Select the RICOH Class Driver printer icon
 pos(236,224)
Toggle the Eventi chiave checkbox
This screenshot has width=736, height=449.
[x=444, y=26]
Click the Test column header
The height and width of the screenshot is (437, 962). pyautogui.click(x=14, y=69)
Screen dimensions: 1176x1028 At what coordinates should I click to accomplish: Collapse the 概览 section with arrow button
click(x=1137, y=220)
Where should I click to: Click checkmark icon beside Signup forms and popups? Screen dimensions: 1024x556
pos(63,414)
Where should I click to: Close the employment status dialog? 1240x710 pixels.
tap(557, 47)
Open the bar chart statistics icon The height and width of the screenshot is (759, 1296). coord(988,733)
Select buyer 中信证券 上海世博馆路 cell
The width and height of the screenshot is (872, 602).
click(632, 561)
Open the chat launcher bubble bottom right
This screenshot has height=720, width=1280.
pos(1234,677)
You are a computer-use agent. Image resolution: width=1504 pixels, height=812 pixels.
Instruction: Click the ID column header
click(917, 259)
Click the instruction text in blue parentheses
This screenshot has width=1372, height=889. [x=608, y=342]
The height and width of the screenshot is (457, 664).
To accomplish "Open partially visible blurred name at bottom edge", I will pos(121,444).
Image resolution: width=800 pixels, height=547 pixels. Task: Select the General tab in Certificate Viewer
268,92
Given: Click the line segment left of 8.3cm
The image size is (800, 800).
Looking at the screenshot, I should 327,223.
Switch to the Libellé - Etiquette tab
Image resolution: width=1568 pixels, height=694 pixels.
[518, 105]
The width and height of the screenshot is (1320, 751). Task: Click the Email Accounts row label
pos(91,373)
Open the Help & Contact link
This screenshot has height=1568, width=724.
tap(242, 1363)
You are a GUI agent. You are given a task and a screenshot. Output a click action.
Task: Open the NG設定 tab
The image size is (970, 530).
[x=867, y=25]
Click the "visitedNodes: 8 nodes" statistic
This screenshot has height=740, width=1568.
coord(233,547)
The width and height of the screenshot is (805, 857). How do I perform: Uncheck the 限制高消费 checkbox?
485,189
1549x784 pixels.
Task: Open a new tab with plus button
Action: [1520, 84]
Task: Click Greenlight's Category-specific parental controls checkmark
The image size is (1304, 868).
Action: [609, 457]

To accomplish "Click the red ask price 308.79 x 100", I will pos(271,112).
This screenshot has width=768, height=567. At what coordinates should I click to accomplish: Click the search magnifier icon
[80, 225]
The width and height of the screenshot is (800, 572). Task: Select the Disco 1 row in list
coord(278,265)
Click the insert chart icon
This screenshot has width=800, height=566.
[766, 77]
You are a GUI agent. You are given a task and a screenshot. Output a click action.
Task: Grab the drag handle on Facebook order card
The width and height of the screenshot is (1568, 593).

_PROBLEM TO SOLVE_
Out of the records above, pull each line containing the word "bottom".

_COMPLETED TASK_
Open the chat launcher bubble bottom right
To accomplish "Open partially visible blurred name at bottom edge", I will pos(121,444).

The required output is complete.